アプレンティス:ドナルド・トランプの創り方(2024)
The Apprentice
監督:アリ・アッバシ
出演:セバスチャン・スタン、ジェレミー・ストロング、マリア・バカローヴァ、マーティン・ドノヴァン、Catherine McNally etc
評価:75点
おはようございます、チェ・ブンブンです。
ドナルド・トランプが次期米国大統領に任命された。彼のパワフルで狂気に満ちた行動はどこから来たのだろうか?てっきりマーティン・スコセッシやアダム・マッケイが題材にしそうなテーマを『聖地には蜘蛛が巣を張る』『ボーダー 二つの世界』のアリ・アッバシが映画化した。2025年1月17日(金)より日本公開される『アプレンティス:ドナルド・トランプの創り方』を試写で一足早く観させていただいたのでレビューを書いていく。
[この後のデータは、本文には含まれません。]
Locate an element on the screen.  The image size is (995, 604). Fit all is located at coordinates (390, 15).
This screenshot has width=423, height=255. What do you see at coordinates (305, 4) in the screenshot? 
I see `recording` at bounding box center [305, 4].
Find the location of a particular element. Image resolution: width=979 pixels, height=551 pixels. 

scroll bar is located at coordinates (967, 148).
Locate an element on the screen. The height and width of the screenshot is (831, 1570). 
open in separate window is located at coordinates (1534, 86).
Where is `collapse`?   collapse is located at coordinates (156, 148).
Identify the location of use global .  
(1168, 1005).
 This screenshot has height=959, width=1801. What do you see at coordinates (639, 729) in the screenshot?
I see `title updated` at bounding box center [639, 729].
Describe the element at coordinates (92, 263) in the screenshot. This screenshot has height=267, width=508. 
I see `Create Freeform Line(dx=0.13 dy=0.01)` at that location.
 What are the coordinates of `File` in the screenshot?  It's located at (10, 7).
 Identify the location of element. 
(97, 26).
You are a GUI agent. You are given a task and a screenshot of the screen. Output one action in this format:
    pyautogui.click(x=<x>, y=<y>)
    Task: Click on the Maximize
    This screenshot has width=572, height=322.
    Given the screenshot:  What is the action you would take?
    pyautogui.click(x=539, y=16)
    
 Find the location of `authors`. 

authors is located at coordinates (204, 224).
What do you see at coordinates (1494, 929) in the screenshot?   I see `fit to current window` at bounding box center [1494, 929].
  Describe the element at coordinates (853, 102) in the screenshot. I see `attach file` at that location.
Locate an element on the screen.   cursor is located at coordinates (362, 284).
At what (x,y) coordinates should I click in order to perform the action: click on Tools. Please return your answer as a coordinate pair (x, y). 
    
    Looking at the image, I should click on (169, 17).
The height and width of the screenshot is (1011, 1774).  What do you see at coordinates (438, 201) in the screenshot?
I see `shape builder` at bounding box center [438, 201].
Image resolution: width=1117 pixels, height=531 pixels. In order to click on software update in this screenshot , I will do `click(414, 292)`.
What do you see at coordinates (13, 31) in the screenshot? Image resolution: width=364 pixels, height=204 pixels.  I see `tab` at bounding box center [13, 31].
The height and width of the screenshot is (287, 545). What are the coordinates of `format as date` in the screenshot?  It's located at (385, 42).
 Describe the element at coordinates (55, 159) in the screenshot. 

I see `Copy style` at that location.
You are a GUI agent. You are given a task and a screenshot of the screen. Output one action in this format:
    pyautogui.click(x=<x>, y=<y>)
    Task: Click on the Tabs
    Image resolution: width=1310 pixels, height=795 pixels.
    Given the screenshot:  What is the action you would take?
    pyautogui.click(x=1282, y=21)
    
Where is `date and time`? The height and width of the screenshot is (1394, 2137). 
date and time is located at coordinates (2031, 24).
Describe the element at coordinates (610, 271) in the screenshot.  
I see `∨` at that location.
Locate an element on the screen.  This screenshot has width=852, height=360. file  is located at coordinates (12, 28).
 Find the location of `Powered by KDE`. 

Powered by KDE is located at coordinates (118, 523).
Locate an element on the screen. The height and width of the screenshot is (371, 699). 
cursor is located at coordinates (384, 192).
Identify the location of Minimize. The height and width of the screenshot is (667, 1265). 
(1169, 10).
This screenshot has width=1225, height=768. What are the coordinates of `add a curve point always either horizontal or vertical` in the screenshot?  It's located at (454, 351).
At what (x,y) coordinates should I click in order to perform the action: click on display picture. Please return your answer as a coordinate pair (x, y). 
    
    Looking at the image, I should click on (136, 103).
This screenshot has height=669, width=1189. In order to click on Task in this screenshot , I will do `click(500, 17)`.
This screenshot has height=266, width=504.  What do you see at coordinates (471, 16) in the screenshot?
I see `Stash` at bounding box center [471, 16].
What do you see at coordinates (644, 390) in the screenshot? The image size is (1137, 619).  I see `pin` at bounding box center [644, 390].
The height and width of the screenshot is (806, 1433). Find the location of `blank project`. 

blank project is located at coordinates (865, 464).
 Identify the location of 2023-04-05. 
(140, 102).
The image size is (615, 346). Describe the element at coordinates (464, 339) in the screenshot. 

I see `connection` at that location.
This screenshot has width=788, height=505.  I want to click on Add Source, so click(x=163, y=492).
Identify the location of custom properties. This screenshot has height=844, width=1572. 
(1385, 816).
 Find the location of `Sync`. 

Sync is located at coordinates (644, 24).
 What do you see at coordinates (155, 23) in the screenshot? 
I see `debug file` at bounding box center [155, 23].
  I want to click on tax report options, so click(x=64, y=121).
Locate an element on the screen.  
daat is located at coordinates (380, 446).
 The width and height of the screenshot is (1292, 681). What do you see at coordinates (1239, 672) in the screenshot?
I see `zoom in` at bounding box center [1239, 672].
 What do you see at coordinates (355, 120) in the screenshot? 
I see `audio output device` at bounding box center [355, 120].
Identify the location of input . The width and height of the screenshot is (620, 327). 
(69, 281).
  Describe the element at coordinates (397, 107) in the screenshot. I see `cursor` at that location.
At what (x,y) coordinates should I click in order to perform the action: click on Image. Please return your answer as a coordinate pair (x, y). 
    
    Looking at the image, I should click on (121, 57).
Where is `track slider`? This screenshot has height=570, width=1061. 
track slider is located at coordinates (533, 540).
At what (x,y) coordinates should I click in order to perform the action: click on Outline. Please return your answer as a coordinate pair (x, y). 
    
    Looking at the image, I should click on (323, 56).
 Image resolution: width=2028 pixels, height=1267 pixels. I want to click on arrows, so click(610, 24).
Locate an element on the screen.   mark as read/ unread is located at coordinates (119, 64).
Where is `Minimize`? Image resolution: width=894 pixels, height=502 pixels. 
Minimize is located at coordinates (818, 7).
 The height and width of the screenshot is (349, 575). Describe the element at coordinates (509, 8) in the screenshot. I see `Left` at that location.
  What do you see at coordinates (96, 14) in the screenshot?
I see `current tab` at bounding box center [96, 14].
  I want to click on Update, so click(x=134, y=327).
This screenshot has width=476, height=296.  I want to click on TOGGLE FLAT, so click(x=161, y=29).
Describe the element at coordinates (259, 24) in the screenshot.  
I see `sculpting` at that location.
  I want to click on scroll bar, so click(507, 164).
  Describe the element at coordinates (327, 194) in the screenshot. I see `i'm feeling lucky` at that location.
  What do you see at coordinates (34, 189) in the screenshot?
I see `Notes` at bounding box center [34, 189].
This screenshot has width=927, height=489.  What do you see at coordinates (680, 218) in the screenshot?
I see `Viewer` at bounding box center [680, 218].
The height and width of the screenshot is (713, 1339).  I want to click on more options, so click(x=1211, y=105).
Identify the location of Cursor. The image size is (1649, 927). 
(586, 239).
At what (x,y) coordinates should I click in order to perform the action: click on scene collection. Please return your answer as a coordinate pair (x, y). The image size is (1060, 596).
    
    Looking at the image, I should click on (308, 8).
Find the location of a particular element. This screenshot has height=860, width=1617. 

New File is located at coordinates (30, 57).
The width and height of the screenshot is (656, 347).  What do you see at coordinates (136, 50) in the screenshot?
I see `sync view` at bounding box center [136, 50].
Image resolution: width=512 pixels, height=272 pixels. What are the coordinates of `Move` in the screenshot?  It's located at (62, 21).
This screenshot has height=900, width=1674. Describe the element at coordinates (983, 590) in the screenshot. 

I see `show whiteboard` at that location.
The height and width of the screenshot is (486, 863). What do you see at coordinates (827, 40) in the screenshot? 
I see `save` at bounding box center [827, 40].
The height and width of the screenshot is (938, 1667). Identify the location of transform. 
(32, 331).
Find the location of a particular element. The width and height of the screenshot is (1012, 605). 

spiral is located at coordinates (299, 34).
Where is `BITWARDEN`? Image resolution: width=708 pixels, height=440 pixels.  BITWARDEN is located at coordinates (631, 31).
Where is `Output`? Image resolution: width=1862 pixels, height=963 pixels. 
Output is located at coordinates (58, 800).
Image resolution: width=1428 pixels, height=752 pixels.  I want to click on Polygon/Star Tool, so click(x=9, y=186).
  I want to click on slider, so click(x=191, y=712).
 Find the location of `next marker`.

『アプレンティス:ドナルド・トランプの創り方』あらすじ
「ボーダー 二つの世界」のアリ・アッバシ監督が「キャプテン・アメリカ」シリーズのセバスチャン・スタンを主演に迎え、実業家で第45代アメリカ合衆国大統領として知られるドナルド・トランプの若き日を描いたドラマ。成功を夢見る20代のトランプが、伝説の弁護士に導かれて驚くべき変身を遂げ、トップへと成りあがるまでの道のりを描く。
1980年代。気弱で繊細な若き実業家ドナルド・トランプは、不動産業を営む父の会社が政府に訴えられ破産寸前まで追い込まれていた。そんな中、トランプは政財界の実力者が集まる高級クラブで、悪名高き弁護士ロイ・コーンと出会う。勝つためには手段を選ばない冷酷な男として知られるコーンは意外にもトランプを気に入り、「勝つための3つのルール」を伝授。コーンによって服装から生き方まで洗練された人物に仕立てあげられたトランプは数々の大事業を成功させるが、やがてコーンの想像をはるかに超える怪物へと変貌していく。
弁護士コーン役に「ジェントルメン」のジェレミー・ストロング。2024年・第77回カンヌ国際映画祭コンペティション部門出品。
ロイ・コーンの冷徹な眼差しが怪物を作る
2024年はセバスチャン・スタンの年といっても過言ではない。本作でドナルド・トランプを熱演し、『A Different Man』ではベルリン国際映画祭主演俳優賞を受賞した。『アプレンティス:ドナルド・トランプの創り方』では前半と後半とで大きく演技を変えている。御曹司であるが気弱、イキりながら社交界に入りつつも、ロイ・コーンの真顔で語るジョークを前に苦い顔を浮かべている。それがロイ・コーンの精神を受け継ぎ、段々と厚顔無恥の鬼へと豹変していく。ベースとなる性格をアップデートしながら狂気の指導者へと移ろいゆく様を説得力いく形で表現している。
だが、そんな彼を引き立たせるダークホースの存在にも目を向けてほしい。それがロイ・コーン役のジェレミー・ストロングだ。最年少で会員制のクラブへ入るドナルド・トランプへゾクッとさせられるような鋭い眼光を飛ばす。そして、ジョークを言う時も真顔で、まるでロボットのように、もとい死神のように勝利へ向かって迷いなく作戦を敢行する。淡々と脅しの電話を入れ、「攻撃、攻撃、攻撃!」の鉄則を体現しつつも、ドナルド・トランプが電話をする時、『ウルフ・オブ・ウォールストリート』のディカプリオさながらの盛り上げで彼のトークセンスを磨いていく。危険な男であるが、一方で魅力的、厭な奴だがどこか憎めないところにシャルリュス男爵の面影を感じる。
この二人が対照的関係性になるのが興味深い。どんどんと力をつけていき冷徹になっていくドナルド・トランプ、どんどんと弱体化していくロイ・コーン。その中で決別しつつも、師弟関係として再び繋がる瞬間がある。ドナルド・トランプにおける人間的側面を描き出しつつ、あのような人間性が生まれた背景を80年代のフィルムタッチかつドキュメンタリータッチでまるで彼の豹変を間近で観たかのように描く。アリ・アッバシお見事である。